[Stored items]

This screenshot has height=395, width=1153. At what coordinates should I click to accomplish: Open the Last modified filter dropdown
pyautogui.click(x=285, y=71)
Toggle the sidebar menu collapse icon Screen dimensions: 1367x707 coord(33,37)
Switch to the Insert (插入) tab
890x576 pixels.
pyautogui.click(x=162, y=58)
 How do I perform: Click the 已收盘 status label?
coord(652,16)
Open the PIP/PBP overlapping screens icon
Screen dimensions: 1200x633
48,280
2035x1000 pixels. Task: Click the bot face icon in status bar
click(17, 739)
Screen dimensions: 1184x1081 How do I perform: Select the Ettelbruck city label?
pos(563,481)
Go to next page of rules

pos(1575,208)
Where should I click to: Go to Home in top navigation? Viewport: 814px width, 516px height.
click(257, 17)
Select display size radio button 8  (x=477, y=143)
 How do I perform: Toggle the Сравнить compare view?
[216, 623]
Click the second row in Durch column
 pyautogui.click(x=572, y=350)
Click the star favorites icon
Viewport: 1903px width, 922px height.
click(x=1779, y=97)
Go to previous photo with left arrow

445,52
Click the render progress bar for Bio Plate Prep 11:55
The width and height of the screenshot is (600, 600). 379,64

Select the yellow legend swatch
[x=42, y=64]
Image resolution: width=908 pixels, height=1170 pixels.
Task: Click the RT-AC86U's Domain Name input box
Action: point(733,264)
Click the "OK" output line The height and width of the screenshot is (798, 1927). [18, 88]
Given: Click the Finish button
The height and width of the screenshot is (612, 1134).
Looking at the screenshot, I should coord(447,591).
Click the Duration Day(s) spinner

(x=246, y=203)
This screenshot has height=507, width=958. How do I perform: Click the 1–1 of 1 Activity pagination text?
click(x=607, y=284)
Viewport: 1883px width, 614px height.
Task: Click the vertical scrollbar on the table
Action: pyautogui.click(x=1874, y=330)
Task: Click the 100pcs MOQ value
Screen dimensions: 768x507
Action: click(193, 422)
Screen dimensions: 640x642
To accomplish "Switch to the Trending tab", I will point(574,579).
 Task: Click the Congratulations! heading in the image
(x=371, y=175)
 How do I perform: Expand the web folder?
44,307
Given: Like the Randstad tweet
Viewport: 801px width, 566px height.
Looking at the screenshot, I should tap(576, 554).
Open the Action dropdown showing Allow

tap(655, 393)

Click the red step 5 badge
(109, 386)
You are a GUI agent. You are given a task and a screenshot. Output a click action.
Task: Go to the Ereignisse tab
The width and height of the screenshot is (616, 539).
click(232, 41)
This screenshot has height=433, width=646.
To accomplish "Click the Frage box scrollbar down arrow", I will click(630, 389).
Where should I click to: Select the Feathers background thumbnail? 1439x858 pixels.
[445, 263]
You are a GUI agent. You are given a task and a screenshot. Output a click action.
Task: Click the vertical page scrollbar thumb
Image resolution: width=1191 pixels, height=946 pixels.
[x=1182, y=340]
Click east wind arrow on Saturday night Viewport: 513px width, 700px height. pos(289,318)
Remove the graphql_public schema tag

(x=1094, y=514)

How to complete this task
From the line containing "This screenshot has height=507, width=958." through the last line of the records, output each line exactly and nothing more.

Finished exercise
This screenshot has height=507, width=958. How do I perform: Click the 1–1 of 1 Activity pagination text?
click(x=607, y=284)
Viewport: 1883px width, 614px height.
Task: Click the vertical scrollbar on the table
Action: pyautogui.click(x=1874, y=330)
Task: Click the 100pcs MOQ value
Screen dimensions: 768x507
Action: click(193, 422)
Screen dimensions: 640x642
To accomplish "Switch to the Trending tab", I will point(574,579).
 Task: Click the Congratulations! heading in the image
(x=371, y=175)
 How do I perform: Expand the web folder?
44,307
Given: Like the Randstad tweet
Viewport: 801px width, 566px height.
Looking at the screenshot, I should tap(576, 554).
Open the Action dropdown showing Allow

tap(655, 393)

Click the red step 5 badge
(109, 386)
You are a GUI agent. You are given a task and a screenshot. Output a click action.
Task: Go to the Ereignisse tab
The width and height of the screenshot is (616, 539).
click(232, 41)
This screenshot has height=433, width=646.
To accomplish "Click the Frage box scrollbar down arrow", I will click(630, 389).
Where should I click to: Select the Feathers background thumbnail? 1439x858 pixels.
[445, 263]
You are a GUI agent. You are given a task and a screenshot. Output a click action.
Task: Click the vertical page scrollbar thumb
Image resolution: width=1191 pixels, height=946 pixels.
[x=1182, y=340]
Click east wind arrow on Saturday night Viewport: 513px width, 700px height. pos(289,318)
Remove the graphql_public schema tag

(x=1094, y=514)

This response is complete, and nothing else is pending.